Dave Grohl's Inspiration Behind His Iconic Nirvana Drum Beats Revealed

The music world was turned upside down when in 1991 a little punk-rock trio from Seattle called Nirvana released "Smells Like Teen Spirit," the first song off their second full-length release "Nevermind." With singer and guitarist Kurt Cobain's pleading, half-screamed vocals, relentless, fuzzed-out power cords, and a melancholy yet angry spirit, "Smells Like Teen Spirit" is perhaps the most iconic song from the grunge period, alongside music from bands like Pearl Jam and Soundgarden. The song would capture the slacker ethos of the era and would go on to clinch the No. 1 spot on the Billboard singles chart, according to Forbes.

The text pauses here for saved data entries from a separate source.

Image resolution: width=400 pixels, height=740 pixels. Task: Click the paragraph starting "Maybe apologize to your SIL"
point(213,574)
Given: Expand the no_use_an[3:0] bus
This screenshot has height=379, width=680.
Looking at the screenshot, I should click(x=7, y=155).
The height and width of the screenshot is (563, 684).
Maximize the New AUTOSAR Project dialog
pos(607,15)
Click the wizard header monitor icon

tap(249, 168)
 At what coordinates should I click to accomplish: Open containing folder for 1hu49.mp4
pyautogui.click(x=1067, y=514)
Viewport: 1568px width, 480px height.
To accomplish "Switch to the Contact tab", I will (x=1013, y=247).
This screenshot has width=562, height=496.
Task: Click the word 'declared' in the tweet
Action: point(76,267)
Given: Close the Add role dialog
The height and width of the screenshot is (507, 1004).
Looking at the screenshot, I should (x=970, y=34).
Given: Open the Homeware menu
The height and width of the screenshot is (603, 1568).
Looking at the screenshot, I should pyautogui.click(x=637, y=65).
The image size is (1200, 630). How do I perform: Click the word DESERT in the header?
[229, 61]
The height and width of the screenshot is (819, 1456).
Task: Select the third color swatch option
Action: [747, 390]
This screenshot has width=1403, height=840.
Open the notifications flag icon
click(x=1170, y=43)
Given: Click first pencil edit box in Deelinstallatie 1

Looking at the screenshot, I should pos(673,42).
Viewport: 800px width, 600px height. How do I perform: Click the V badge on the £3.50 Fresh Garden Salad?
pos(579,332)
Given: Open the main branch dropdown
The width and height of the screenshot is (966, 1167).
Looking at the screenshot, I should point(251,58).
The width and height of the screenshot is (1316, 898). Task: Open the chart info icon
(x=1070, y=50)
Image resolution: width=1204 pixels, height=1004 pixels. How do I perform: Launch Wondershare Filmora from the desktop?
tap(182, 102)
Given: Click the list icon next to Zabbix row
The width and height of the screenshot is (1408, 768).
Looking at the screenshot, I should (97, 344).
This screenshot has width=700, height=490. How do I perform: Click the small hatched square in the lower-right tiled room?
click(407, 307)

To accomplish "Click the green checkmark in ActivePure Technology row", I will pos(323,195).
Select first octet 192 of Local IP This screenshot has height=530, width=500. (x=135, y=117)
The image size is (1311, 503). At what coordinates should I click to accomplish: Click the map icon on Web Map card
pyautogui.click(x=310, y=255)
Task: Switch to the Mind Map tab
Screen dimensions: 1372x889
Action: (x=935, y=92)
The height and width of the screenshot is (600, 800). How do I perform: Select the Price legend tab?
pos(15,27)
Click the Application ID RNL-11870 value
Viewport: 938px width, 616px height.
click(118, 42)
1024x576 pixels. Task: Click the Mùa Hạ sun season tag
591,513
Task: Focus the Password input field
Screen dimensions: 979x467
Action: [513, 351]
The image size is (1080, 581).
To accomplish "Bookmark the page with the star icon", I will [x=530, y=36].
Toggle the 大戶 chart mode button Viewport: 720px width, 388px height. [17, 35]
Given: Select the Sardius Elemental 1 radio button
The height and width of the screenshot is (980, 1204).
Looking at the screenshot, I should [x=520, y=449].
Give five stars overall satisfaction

Central to the success of the music, though, is the crashing percussion supplied by drummer Dave Grohl, helping to define the sound of rock drum playing all throughout the `90s. With such aggressive playing, it would be reasonable to expect that Grohl took the drum part in the song from punk rock or maybe even heavy metal. Dave Grohl revealed his inspiration behind his iconic Nirvana drum beats, however, and it came from an unexpected place.

It's disco but he likes it

It's unlikely that anyone would really guess the true inspiration behind Dave Grohl's iconic drum playing on "Smells Like Teen Spirit" among other well-known tracks from "Nevermind." The Ramones? No. Judas Priest? No. Black Sabbath? Guess again. What inspired Dave Grohl's rock 'n' rolling drumming on "Nevermind" were none other than disco era bands like Chic and The Gap Band, as Grohl told the producer and musician Pharrell on YouTube.

Pharrell is naturally surprised that one of the most lauded hard-rock drummers of our time drew inspiration from such an unlikely and danceable place, commenting in the clip after Grohl let him in on the secret, "Wow," and "all that's...disco!" For his part, though, Grohl's surprised more people haven't made the connection on their own. And when listening to the Gap Band track, "Burn Rubber On Me (Why You Wanna Hurt Me)" — especially when compared to Dave Grohl's playing on "Smells Like Teen Spirit" — it's easy to hear what he means.